Task to complete: Isolate every line in the data with the string "green" and copy it.

The data:
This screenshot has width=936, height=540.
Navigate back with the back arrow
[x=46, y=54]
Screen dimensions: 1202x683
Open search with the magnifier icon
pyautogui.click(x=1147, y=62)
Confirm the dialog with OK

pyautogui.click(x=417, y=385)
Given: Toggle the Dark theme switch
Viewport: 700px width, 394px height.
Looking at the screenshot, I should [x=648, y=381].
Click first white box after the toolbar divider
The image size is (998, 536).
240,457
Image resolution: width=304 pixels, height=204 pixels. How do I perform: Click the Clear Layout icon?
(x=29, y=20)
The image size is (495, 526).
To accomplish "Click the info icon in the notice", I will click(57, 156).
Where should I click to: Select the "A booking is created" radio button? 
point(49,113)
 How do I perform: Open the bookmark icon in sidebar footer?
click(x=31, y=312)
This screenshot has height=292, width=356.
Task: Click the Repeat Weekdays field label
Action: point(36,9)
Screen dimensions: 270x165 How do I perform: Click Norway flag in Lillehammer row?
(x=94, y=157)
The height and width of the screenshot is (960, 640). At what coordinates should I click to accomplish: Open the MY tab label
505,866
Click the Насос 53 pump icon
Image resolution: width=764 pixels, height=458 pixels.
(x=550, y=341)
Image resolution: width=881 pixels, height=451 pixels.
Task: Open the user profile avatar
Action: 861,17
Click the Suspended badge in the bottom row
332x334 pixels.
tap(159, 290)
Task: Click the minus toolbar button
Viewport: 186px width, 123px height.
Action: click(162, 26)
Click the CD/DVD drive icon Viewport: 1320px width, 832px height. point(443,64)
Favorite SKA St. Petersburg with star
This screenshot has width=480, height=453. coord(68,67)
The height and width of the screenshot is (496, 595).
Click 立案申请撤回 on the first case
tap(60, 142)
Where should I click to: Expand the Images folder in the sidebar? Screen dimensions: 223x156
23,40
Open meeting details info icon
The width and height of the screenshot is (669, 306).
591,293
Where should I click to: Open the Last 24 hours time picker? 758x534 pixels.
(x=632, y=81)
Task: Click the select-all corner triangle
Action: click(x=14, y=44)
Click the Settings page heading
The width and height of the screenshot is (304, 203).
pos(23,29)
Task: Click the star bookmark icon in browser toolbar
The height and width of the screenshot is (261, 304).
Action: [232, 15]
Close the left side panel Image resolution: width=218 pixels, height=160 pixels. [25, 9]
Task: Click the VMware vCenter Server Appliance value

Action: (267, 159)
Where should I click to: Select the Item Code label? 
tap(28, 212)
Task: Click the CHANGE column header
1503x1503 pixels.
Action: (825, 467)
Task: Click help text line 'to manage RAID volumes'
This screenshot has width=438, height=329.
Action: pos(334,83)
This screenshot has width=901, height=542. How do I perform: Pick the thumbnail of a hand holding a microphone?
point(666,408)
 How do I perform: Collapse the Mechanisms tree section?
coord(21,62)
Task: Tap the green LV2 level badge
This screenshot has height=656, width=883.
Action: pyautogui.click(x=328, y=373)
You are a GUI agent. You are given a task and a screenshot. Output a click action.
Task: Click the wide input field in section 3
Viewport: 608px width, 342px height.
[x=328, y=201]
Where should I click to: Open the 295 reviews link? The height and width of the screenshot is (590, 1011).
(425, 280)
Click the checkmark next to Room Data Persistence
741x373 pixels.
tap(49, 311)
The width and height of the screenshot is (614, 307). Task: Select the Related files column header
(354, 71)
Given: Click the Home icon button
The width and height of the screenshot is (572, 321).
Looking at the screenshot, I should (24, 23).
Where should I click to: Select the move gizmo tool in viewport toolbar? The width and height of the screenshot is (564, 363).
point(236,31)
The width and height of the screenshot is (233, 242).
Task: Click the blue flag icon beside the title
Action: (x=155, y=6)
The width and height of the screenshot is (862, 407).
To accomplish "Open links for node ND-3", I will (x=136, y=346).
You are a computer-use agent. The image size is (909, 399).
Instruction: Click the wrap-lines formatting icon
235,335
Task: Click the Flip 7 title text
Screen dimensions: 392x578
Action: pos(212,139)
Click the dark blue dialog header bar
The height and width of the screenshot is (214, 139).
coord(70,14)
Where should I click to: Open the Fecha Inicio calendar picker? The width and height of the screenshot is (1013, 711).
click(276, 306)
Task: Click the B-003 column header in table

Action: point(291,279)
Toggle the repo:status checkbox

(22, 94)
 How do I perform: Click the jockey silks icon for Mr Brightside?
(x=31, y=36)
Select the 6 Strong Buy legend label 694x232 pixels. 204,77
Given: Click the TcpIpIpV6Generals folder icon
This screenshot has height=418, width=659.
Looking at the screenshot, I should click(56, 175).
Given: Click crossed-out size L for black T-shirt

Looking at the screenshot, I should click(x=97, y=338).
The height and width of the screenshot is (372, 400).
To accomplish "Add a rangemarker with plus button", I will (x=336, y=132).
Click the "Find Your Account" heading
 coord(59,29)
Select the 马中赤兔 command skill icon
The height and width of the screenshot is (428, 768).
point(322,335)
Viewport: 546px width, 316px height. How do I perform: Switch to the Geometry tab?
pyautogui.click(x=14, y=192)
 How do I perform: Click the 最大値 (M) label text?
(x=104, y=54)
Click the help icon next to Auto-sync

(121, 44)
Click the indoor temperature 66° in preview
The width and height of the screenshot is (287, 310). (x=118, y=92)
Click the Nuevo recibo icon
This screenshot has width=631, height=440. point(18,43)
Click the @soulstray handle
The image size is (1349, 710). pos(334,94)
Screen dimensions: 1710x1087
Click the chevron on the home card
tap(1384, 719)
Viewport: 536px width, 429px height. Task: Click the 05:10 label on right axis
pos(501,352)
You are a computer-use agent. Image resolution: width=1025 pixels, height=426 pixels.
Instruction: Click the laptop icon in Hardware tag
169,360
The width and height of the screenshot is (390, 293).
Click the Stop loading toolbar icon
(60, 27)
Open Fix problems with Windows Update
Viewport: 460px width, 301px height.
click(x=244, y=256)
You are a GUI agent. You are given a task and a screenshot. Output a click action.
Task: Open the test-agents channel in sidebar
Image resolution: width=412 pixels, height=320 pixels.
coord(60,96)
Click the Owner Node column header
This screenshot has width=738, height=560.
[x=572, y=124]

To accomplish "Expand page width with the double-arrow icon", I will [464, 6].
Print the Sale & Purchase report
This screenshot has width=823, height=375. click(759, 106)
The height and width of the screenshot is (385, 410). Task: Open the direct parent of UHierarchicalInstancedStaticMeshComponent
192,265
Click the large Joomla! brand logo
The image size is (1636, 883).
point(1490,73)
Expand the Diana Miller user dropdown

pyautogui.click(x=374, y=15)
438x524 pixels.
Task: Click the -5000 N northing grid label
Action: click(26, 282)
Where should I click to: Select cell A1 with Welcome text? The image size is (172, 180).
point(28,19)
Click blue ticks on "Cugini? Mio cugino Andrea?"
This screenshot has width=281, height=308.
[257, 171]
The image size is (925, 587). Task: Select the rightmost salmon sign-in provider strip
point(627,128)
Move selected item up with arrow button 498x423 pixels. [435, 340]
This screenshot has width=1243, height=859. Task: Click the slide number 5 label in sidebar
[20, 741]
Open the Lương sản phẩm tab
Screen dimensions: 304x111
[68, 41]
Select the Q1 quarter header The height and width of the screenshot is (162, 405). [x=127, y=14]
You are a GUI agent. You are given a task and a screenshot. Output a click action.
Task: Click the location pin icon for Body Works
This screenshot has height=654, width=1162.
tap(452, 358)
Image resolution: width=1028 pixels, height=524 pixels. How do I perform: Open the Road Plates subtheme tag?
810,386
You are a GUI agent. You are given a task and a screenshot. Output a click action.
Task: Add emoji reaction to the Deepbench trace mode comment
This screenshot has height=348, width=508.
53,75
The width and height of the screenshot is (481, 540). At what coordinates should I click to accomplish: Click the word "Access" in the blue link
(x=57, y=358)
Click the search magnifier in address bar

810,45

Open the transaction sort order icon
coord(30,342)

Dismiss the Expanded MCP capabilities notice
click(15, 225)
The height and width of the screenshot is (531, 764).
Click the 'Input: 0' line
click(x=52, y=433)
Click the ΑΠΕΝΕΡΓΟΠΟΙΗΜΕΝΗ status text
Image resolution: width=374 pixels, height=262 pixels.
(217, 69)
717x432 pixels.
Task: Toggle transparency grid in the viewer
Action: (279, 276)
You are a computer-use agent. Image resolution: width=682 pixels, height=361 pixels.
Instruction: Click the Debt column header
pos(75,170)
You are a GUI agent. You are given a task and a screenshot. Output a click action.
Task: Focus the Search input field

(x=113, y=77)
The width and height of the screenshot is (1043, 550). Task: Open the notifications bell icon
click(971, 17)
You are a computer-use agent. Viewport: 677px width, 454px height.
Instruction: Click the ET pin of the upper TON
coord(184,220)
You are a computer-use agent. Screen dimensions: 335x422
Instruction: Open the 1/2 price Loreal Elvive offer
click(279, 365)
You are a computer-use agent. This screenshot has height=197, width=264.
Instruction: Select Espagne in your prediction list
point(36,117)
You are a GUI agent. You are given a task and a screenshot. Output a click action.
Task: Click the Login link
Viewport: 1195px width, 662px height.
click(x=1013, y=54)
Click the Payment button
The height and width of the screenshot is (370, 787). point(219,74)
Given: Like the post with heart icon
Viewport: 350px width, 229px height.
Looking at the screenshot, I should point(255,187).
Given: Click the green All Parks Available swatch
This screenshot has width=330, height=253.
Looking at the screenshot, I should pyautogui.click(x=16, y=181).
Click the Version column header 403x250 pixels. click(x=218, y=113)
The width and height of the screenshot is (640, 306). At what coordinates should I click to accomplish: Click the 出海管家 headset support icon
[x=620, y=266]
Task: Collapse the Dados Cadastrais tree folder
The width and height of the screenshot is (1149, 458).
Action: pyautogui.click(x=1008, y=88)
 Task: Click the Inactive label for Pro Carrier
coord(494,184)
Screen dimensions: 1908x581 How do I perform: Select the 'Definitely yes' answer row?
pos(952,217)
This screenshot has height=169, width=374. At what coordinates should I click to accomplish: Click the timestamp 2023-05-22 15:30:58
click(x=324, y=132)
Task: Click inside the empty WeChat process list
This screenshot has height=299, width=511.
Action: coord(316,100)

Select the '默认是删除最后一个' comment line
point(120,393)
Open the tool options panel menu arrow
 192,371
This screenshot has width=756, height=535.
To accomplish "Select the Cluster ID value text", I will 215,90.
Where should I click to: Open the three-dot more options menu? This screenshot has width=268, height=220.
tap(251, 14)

Output:
Task: Tap the green LV2 level badge
Given: Click the green All Parks Available swatch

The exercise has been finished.